Pediatric cancer: Understanding disease to improve lives

This research is financially supported by Barnekreftforeningen (the Norwegian Childhood Cancer Association), an organisation dedicated to enhancing the lives of children and adolescents with cancer and their families. They support research aimed at advancing diagnosis, treatment, and long-term outcomes for pediatric cancer patients. The gold ribbon is an internationally recognized symbol of childhood cancer awareness, representing the preciousness and strength synonymous with children and their remarkable resilience in facing cancer.

Pediatric cancer, defined as cancer in children and adolescents under 18, is rare. In Norway, it accounts for less than 1% of all cancer cases, with approximately 200 new diagnoses annually. Pediatric cancer includes several main diagnostic groups, each with multiple subtypes, meaning that few children are affected by each specific diagnosis. The most common childhood cancers are leukaemia, lymphoma, and tumours of the central nervous system (brain and spinal cord). Other cancers are classified as solid tumours outside the central nervous system, a broad category that includes bone and soft tissue tumours.

This project focuses on leukaemia and selected solid tumours, including bone and soft tissue tumours, as defined by the World Health Organisation’s current classification. Cancer in children is biologically distinct from cancer in adults, primarily because children’s bodies are still growing and developing. While adult cancers often arise due to accumulated genetic damage over many years, childhood cancers typically originate from stem or progenitor cells, driven by fewer genetic changes, and usually occur without apparent environmental or lifestyle-related causes.

At the molecular level, pediatric cancers show a lower mutational burden, greater epigenetic dysregulation, and a higher prevalence of fusion genes compared to adult cancers. Fusion genes, which form when parts of two different genes merge to create a hybrid gene, can alter normal cellular function. These molecular features affect how cells grow, divide, and mature. In healthy cells, genetic material is well organized and tightly regulated. However, in cancer cells, this organization is disrupted. Changes in DNA, such as the formation of fusion genes, can interfere with essential cellular processes and drive uncontrolled cell growth. Such genetic alterations often crucially impact childhood cancer’s development and response to treatment.

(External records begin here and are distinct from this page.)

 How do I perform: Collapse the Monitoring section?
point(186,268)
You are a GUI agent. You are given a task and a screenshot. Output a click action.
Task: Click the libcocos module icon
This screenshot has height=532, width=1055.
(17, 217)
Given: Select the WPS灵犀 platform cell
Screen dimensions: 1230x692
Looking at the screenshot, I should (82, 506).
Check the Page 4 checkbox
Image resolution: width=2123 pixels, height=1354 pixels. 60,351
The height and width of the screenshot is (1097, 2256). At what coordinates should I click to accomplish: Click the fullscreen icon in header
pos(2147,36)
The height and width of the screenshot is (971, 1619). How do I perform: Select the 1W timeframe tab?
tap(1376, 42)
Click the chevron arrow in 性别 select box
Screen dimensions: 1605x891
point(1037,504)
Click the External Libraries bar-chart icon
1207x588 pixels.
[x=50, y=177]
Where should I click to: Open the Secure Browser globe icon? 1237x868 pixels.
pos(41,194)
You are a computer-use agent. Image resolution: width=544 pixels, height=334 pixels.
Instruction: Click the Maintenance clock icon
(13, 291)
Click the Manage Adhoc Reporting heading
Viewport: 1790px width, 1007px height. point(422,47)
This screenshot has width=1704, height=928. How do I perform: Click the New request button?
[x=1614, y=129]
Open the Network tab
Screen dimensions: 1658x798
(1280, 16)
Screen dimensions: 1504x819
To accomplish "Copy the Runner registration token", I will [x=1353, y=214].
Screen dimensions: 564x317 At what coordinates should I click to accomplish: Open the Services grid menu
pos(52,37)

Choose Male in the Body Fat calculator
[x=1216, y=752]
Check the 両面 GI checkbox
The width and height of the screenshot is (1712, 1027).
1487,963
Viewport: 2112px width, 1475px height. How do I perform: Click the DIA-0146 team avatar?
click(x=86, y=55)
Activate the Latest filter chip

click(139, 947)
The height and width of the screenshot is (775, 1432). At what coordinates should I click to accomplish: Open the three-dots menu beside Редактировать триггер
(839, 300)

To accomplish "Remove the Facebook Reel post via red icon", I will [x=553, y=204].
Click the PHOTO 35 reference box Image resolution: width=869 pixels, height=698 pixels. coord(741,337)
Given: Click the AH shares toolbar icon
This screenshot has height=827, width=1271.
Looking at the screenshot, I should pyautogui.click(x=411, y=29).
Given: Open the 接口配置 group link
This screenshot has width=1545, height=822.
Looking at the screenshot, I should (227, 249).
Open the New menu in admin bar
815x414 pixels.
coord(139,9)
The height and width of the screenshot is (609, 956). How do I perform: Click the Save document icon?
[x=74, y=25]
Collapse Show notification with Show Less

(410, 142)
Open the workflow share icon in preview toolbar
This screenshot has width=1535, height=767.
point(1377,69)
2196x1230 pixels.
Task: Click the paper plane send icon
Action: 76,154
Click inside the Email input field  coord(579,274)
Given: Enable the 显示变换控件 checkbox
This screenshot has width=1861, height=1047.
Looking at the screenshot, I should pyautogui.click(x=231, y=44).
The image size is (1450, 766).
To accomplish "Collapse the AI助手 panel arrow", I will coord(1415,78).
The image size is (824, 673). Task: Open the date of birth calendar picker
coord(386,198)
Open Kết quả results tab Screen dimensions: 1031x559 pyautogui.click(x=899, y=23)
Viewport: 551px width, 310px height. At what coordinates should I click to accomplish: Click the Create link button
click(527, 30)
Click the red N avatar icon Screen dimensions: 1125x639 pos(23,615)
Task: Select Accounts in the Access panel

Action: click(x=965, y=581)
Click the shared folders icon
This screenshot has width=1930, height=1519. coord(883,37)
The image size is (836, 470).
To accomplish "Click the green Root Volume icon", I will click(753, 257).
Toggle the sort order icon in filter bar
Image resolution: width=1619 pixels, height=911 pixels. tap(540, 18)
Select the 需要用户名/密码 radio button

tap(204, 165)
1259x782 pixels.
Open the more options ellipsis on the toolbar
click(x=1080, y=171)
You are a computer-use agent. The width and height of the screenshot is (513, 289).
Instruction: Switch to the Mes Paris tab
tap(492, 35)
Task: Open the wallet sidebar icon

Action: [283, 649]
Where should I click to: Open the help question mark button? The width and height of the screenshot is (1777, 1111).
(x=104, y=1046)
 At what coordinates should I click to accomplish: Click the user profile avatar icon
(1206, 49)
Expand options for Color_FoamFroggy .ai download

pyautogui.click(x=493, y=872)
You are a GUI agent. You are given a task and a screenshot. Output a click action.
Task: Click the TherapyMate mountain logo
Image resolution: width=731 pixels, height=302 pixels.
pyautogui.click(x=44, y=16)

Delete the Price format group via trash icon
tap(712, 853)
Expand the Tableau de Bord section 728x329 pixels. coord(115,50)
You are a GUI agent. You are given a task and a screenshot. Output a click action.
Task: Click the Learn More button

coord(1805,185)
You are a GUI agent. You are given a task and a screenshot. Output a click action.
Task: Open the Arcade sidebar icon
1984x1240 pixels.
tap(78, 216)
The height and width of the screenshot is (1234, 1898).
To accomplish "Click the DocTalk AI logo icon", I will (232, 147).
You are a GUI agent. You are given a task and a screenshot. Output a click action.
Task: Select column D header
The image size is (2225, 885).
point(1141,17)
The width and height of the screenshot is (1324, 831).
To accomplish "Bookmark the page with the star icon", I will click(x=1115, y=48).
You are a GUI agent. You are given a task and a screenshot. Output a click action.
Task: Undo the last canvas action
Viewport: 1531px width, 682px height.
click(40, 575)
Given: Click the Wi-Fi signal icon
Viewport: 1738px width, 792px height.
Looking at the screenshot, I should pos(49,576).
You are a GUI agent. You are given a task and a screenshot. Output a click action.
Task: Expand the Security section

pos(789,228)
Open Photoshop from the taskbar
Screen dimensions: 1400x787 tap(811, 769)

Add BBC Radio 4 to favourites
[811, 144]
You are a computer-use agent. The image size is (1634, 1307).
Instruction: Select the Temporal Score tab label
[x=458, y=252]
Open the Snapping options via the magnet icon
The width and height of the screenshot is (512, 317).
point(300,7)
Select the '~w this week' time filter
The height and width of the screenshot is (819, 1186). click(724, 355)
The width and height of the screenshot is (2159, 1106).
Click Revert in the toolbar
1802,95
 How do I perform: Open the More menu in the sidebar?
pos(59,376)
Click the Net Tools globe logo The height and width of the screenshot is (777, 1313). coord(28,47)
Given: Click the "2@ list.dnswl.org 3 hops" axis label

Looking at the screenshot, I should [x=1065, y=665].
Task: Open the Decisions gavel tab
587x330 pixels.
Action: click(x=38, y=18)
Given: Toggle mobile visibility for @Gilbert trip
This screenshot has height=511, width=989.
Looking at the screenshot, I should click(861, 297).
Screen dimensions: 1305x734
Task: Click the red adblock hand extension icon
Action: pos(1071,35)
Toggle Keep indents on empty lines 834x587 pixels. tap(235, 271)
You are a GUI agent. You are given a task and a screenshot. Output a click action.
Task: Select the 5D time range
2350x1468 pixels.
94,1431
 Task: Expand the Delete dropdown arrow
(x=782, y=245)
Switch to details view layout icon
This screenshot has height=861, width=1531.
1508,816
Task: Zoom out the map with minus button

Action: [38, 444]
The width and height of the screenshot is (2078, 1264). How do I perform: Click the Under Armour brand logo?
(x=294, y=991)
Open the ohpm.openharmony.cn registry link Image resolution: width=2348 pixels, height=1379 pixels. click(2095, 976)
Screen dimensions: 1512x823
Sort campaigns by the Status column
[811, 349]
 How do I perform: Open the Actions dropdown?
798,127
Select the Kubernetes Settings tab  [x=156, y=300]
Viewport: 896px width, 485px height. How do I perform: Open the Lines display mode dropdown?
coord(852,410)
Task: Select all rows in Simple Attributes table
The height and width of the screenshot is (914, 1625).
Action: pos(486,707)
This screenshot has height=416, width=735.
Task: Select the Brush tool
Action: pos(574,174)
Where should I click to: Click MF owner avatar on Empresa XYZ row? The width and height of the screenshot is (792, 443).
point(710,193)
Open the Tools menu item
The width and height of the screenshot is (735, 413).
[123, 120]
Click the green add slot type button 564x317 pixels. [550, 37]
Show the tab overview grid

Thanks to major advances in medical care, survival rates for many childhood cancers have improved significantly. However, treatment can be demanding and result in long-term side effects impacting quality of life. Because childhood cancer has distinct biological characteristics, there is a strong need for knowledge that informs diagnosis and treatment tailored specifically for children.

Our project aims to improve understanding of the genetic changes underlying pediatric cancer by using RNA sequencing as the primary high-throughput approach to identify fusion genes and other cancer-driving genetic alterations. By studying tumour tissue at the molecular level, we seek to refine diagnosis, improve disease classification accuracy, and contribute to developing more precise and less invasive treatment strategies. Ultimately, our goal is to support precision diagnostics, ensuring every child receives the correct diagnosis and the optimal treatment as early as possible.

A child receiving a cancer diagnosis is shown together with the parents and a physician, illustrating that childhood cancer affects the entire family. The disease is caused by genetic changes that disrupt normal cellular function.	Example of a fusion gene (FUS::ERG) formed from parts of two different genes abnormally joined, resulting in a new hybrid gene. Fusion genes can disrupt normal cellular function and play an important role in the development of pediatric cancer.

In healthy cells, genetic material is well organized and tightly regulated. In cancer cells, this organization is disrupted, leading to altered gene regulation and uncontrolled cell growth.	Advances in medical care have improved survival rates for many childhood cancers. With more children surviving, there is growing attention on their long-term health, quality of life, and strategies to minimise treatment-related side effects.

RNA sequencing enables detailed analysis of gene expression and the identification of fusion genes and other cancer-driving genetic alterations in tumour cells.	Information obtained from RNA sequencing enables more accurate diagnosis, refines disease classification, and informs treatment decisions tailored to each child’s unique cancer profile.